ERROR:  index row requires 12320 bytes, maximum size is 8191
So, creating my tuple using index_form_tuple fails because of the tsvector not 
being toasted in prior to inserting it to my index.
What I tried to solve this issue here, is to extract the words from the 
document (in my index) and calling 'Datum toast_compress_datum(Datum value)'in 
order to compress the tsvector into a proper toast table. Unfortunately, this 
function always returned NULL, which meant that the vector could not be 
compressed, resulting in the same error.

Actually, currently, I don't know, how to proceed (of course, there would be 
the possibilty of stopping the direct insertion, creating a table which 
triggers the insertion into the real data table, containing the index and 
inserting the row there after the insertion, which I don't assume to be a good 
solution).
Does anybody know about this issue of getting untoasted values if the values 
are inserted directly and toasted values, if copying the data from another 
table?
I hope that somebody could help me, here in order that my access method is able 
to run, properly.


Thanks in advance

Best regards
Carsten Kropf

P.S.: The version I use to program is 8.4.2

Re: [HACKERS] TOAST issue on custom index access method

2010-06-24 Thread Tom Lane
Carsten Kropf ckro...@fh-hof.de writes:
 I have a strange issue using a custom built index structure. My index access 
 method support document type composed of words (as tsvector) and points 
 (1-dimensional arrays of them). For internal reasons, I have to save the 
 documents as a whole inside my structure (for proper reorganisations).
 So, I form the tuples using index_form_tuple with the proper description. 
 Everything works fine, as long as the documents are quite small. However, if 
 the tsvector becomes too large, I run into a problem of not being able to 
 store the documents, because (obviously) the tsvector is too large for one 
 page.

Well, of course.  I think this is a fundamentally bad index design.  You
didn't say exactly what sort of searches you want this index type to
accelerate, but perhaps you need a design closer to GIN, in which you'd
make index entries for individual words not whole documents.

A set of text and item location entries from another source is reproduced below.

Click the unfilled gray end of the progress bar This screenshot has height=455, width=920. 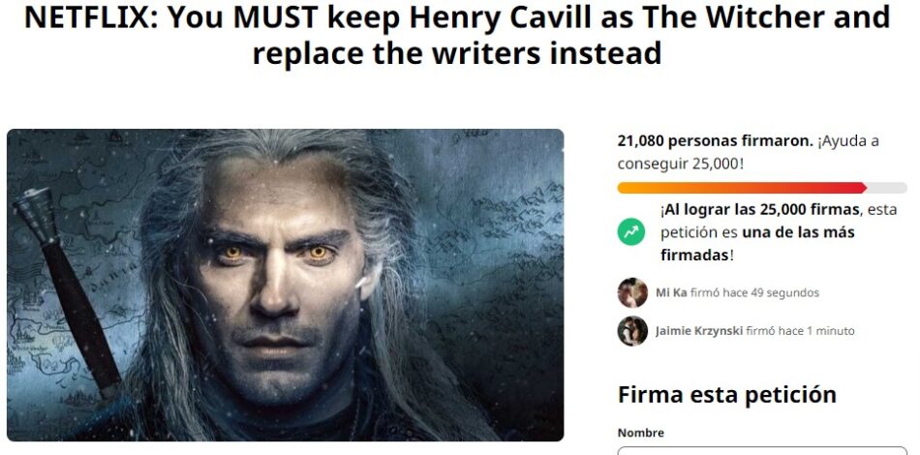[x=888, y=188]
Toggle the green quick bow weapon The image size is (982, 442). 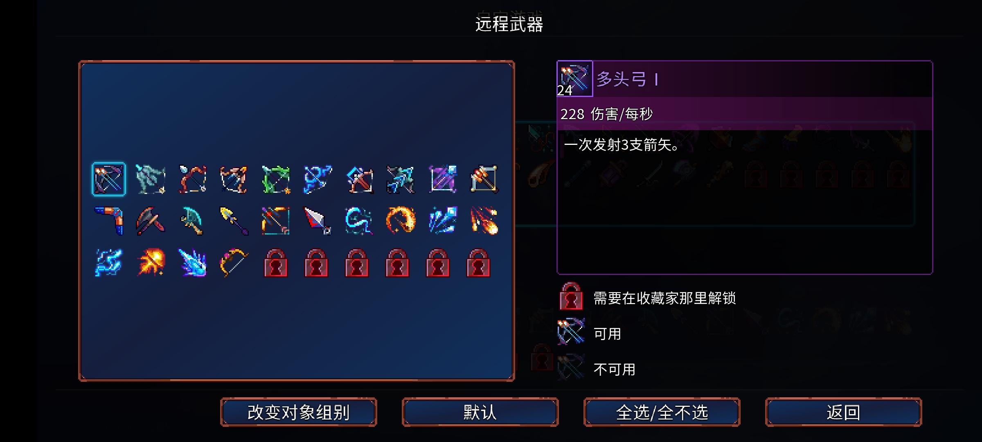pyautogui.click(x=276, y=179)
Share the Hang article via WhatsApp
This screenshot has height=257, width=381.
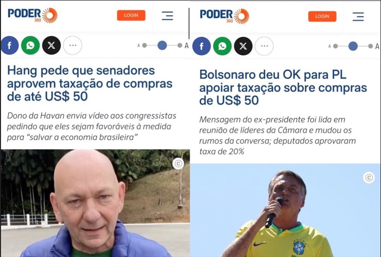(31, 45)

 What I tried to solve this issue here, is to extract the words from the 
 document (in my index) and calling 'Datum toast_compress_datum(Datum 
 value)'in order to compress the tsvector into a proper toast table.

Indexes don't have toast tables.

regards, tom lane

-- 
Sent via pgsql-hackers mailing list (pgsql-hackers@postgresql.org)
To make changes to your subscription:
http://www.postgresql.org/mailpref/pgsql-hackers


Re: [HACKERS] TOAST issue on custom index access method

2010-06-24 Thread Carsten Kropf
Oh,
thanks. I didn't know about index tables not having access to associated toast 
values. The index access method is (at least in the textual part) similar to 
GIN, however, I needed to do some changes to it. Saving the whole document is 
actually only important for vacuum. I think, I will find some workaround to 
solve this issue.
However, it is a little bit strange, that I get toasted values (when inserting 
from another table) and untoasted values, if I insert items directly. Could 
anybody please explain this to me?

Best regards
Carsten Kropf
Am 24.06.2010 um 16:20 schrieb Tom Lane:

 Carsten Kropf ckro...@fh-hof.de writes:
 I have a strange issue using a custom built index structure. My index access 
 method support document type composed of words (as tsvector) and points 
 (1-dimensional arrays of them). For internal reasons, I have to save the 
 documents as a whole inside my structure (for proper reorganisations).
 So, I form the tuples using index_form_tuple with the proper description. 
 Everything works fine, as long as the documents are quite small. However, if 
 the tsvector becomes too large, I run into a problem of not being able to 
 store the documents, because (obviously) the tsvector is too large for one 
 page.
 
 Well, of course.  I think this is a fundamentally bad index design.  You
 didn't say exactly what sort of searches you want this index type to
 accelerate, but perhaps you need a design closer to GIN, in which you'd
 make index entries for individual words not whole documents.
 
 What I tried to solve this issue here, is to extract the words from the 
 document (in my index) and calling 'Datum toast_compress_datum(Datum 
 value)'in order to compress the tsvector into a proper toast table.
 
 Indexes don't have toast tables.
 
   regards, tom lane
 
 -- 
 Sent via pgsql-hackers mailing list (pgsql-hackers@postgresql.org)
 To make changes to your subscription:
 http://www.postgresql.org/mailpref/pgsql-hackers


-- 
Sent via pgsql-hackers mailing list (pgsql-hackers@postgresql.org)
To make changes to your subscription:
http://www.postgresql.org/mailpref/pgsql-hackers


Re: [HACKERS] TOAST issue on custom index access method

2010-06-24 Thread Tom Lane
Carsten Kropf ckro...@fh-hof.de writes:
 However, it is a little bit strange, that I get toasted values (when 
 inserting from another table) and untoasted values, if I insert items 
 directly. Could anybody please explain this to me?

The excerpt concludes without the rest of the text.